As this study abroad program comes to an end, I find myself sad to say goodbye to these incredible cities and the amazing people I’ve met, but I am also excited go home and apply what I have learned. This trip has been full of bike rides in places that you can’t just see pictures of or read about. I have experienced cities in ways I could only do by bike. I have talked to the people that live there. They do not think about the infrastructure or the benefit of bikeable cities, they just bike. We can come in and study their city, but they don’t study their city, they just experience it. I spoke with a man in Copenhagen who never thought about bike infrastructure or whether or not he should bike until he studied abroad in America a driver hit him, broke his leg, and then asked him if they could deal with this later because she was in a rush. I spoke with a couple folks in Utrecht and they explained that biking was the easiest option for getting around, so why would they take another mode? I spoke with a woman in Amsterdam and she had biked for her entire life but now she is 86 and she can’t bike so she has just started to driving. These are just a few of the people I’ve spoken with and most people said the same thing: we don’t think about biking, we just do it. Without being there, and biking there, I couldn’t have experienced bike cities in the way I got to. Although I have learned an unbelievable amount on this trip, but I think these are my top 5 takeaways:
Bike culture affects car culture. Back home, I am very used to drivers being needlessly aggressive towards cyclists. that’s not to say that every driver is aggressive, but the one that are and the ones that make cyclists feel unsafe leave the biggest impressions. And yes, there are a lot of them. In the cities that we have biked in, most people driving cars also frequently bike. While there were still a few instances that we observed with drivers being impatient, they were fewer and farther between. When more people bike, more people accept biking as prioritized mode of travel.

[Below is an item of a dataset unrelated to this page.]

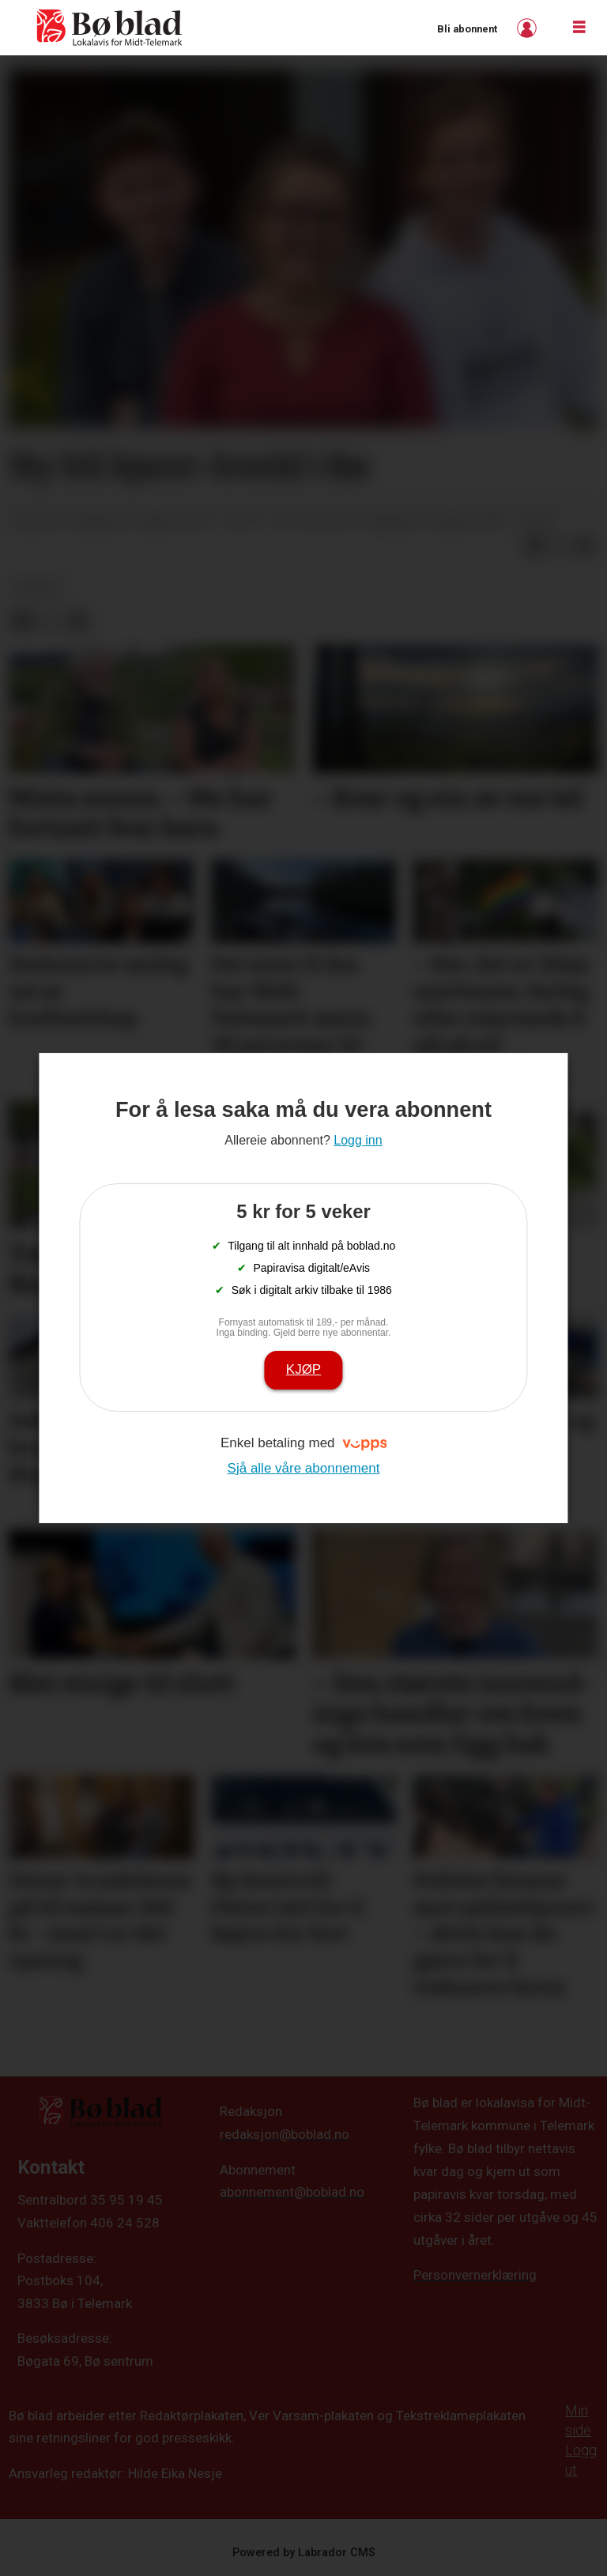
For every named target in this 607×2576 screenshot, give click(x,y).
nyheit (37, 587)
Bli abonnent (467, 29)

Rules don’t always matter. Rules are made to tell people what to do, but often times, there’s more than one way to do it. Rather than getting mad when someone breaks a rule, we should ask if it hurt anyone. If not, then they’ve just found a new way to do something and we should ask ourselves what we can learn from it.
We can design vehicles to fit smaller streets rather than widening streets to fit vehicles. Streets here can be pretty narrow, but rather than taking space from other modes to fit large vehicles, vehicles are designed to be smaller. We have seen ambulances that look like sedans a bulb out above the trunk. We have seen mini fire trucks and street sweepers that fit in bike lanes. We have seen delivery companies shift towards delivery bikes rather than vans. We have seen cars the size of a cargo bike. We shouldn’t shape streets around the largest vehicles that use them, we should shape vehicles to fit in the street. Why would you need a bigger mouth if you could just take smaller bites?

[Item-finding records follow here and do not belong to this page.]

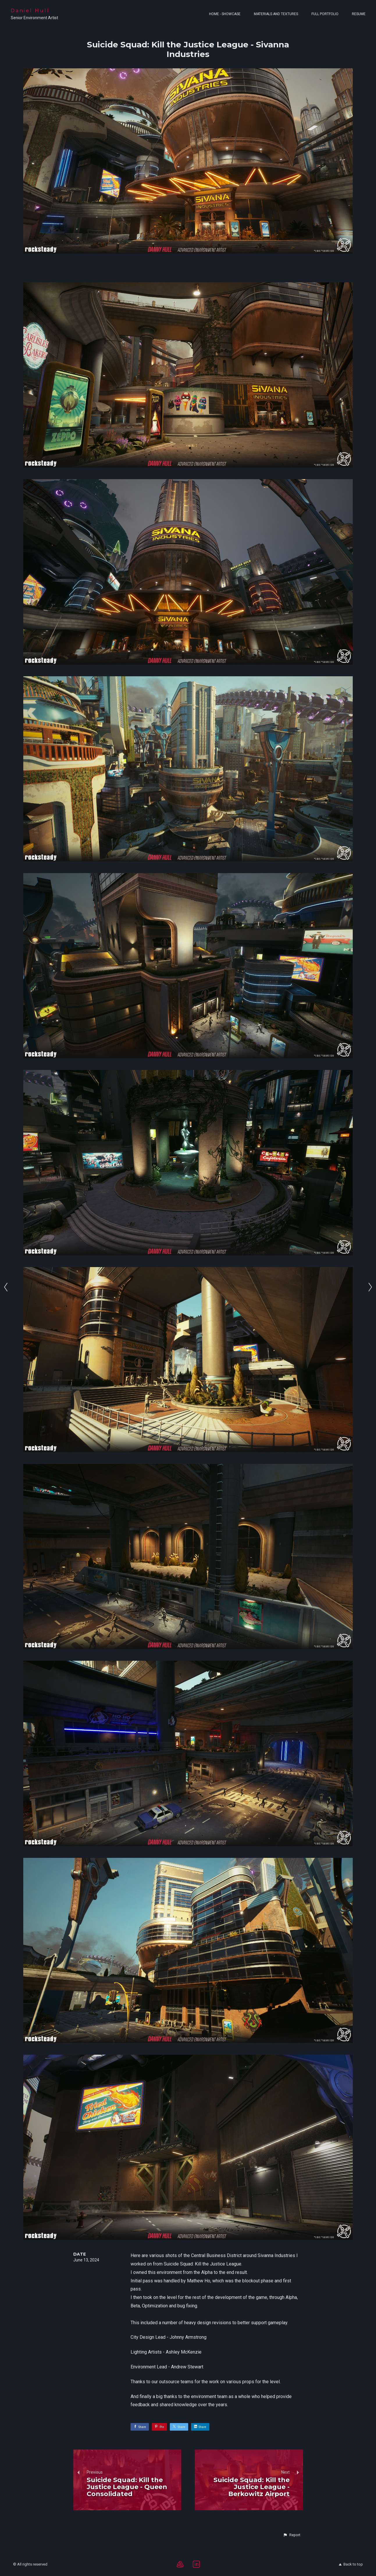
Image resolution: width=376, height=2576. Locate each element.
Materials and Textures (276, 14)
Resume (359, 14)
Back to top (351, 2564)
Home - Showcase (224, 14)
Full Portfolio (324, 14)
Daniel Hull (30, 10)
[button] (292, 2535)
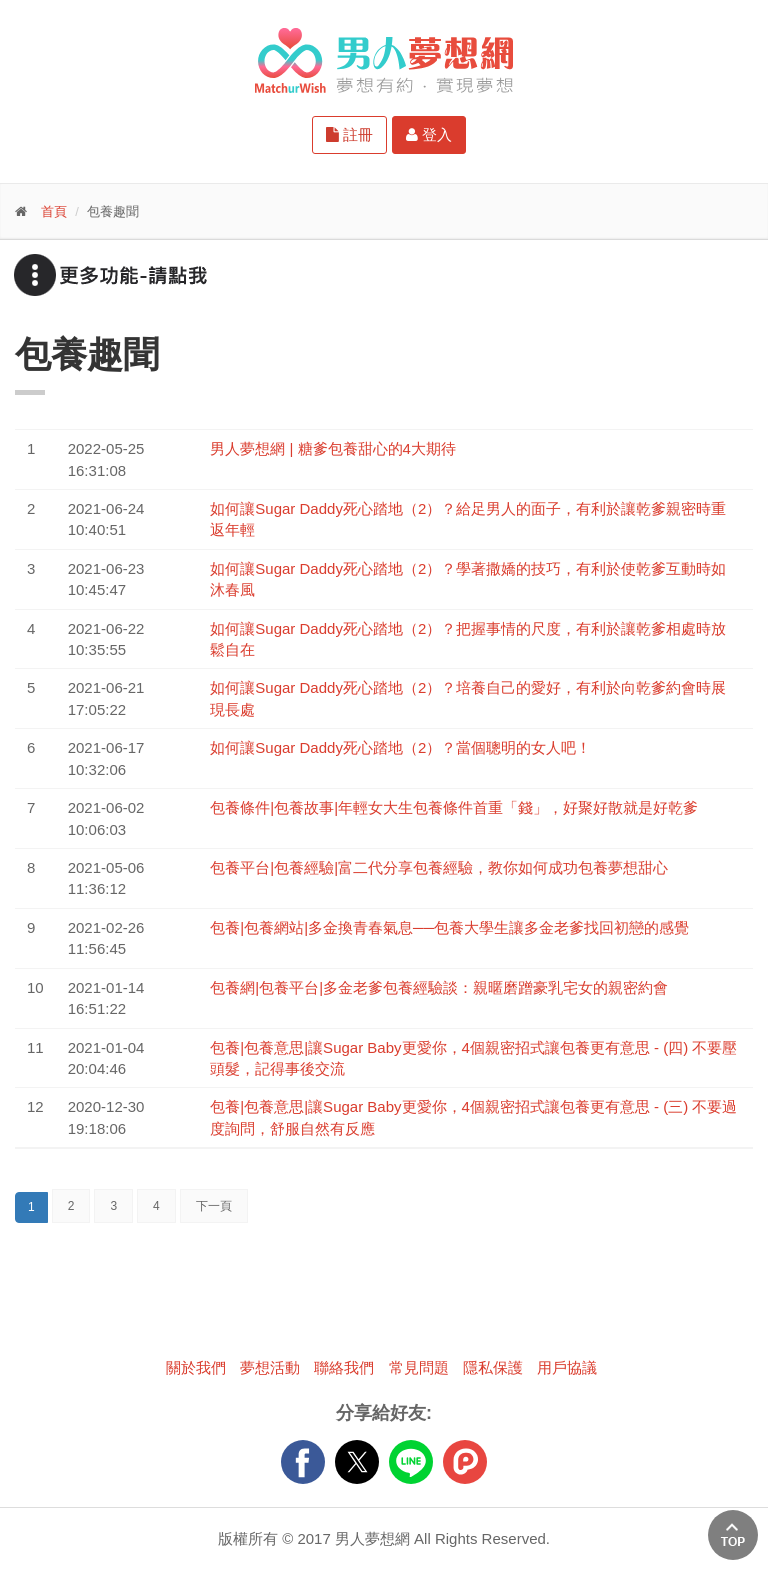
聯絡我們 (344, 1367)
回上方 (733, 1535)
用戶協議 (567, 1367)
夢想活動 (270, 1367)
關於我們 (196, 1367)
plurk (465, 1462)
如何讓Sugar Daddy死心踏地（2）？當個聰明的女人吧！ (400, 747)
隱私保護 (493, 1367)
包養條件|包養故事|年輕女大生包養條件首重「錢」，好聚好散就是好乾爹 (454, 807)
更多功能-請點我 (110, 275)
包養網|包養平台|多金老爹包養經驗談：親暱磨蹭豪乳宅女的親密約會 (439, 987)
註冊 (349, 134)
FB (303, 1462)
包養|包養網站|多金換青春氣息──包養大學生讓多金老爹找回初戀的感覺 (449, 927)
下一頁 (214, 1206)
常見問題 (419, 1367)
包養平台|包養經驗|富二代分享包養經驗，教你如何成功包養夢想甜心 (439, 867)
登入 (429, 134)
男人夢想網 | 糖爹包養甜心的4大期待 (333, 448)
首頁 (54, 211)
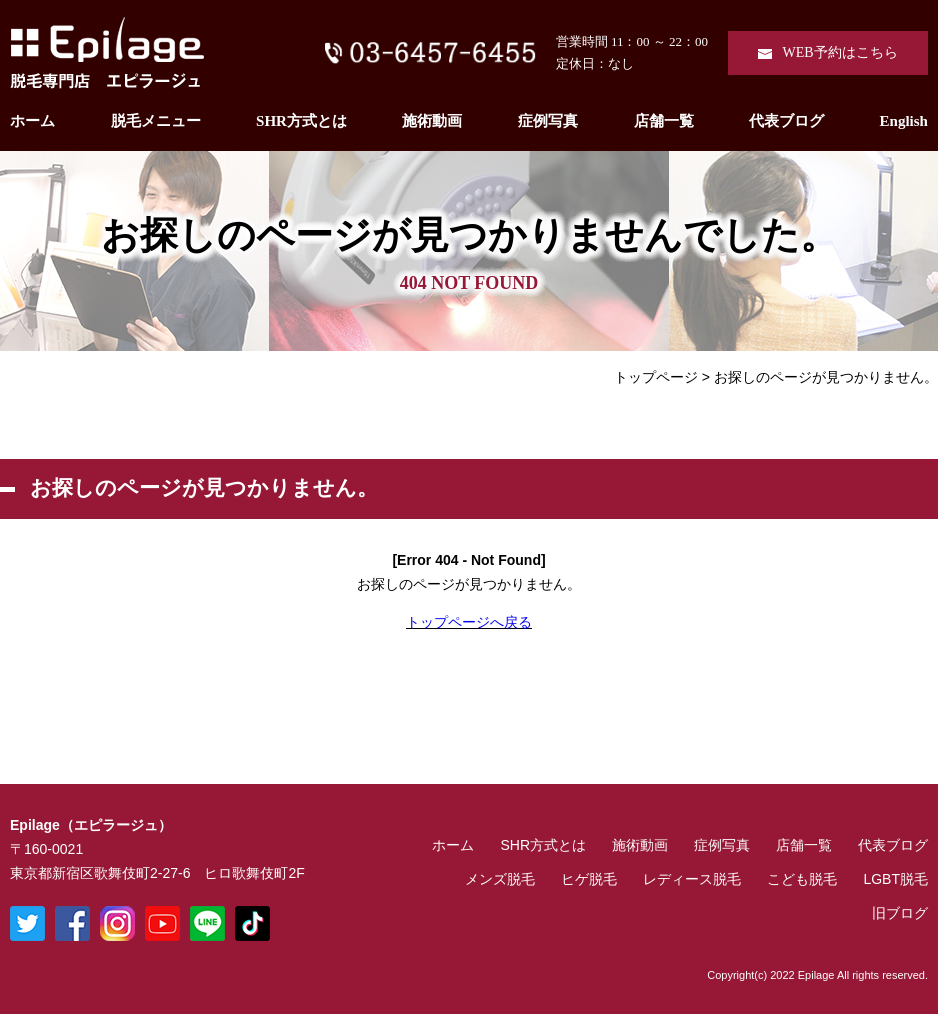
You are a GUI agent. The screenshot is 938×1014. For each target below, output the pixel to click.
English (904, 121)
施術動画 (432, 121)
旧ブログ (900, 913)
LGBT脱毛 (895, 879)
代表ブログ (786, 121)
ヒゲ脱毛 (589, 879)
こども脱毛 (802, 879)
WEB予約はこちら (839, 52)
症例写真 (548, 121)
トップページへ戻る (469, 622)
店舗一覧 (664, 121)
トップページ (656, 377)
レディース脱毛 (692, 879)
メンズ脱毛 (500, 879)
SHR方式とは (301, 121)
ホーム (32, 121)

The bigger the street, the better the infrastructure should be. This the first thing that struck me in Copenhagen. We shouldn’t be designing bike infrastructure so that there is a bike route every mile or so, we should be designing bike infrastructure so that every single street is accessible to bikes. This doesn’t mean every street should have a 4 foot painted bike lane, though. The infrastructure needs to scale with the street. Just because there is a painted bike lane on 18th doesn’t mean it is enough. On busy streets, there needs to be better bike infrastructure.
Bike infrastructure makes cities a pleasant place to be. When people aren’t sitting in their private metal boxes, streets become social spaces. When there aren’t walls of cars filling the streets, you can see shops and restaurants across the road and you easily access these destinations. When you drive down a road, you’re moving too fast to see all of the destinations and it is too hard to park so you can interact with theses destinations. Cities need bike infrastructure to reduce reliance on cars. Biking is what makes cities social and human scale. Cars move you through cities, but bikes move you in cities.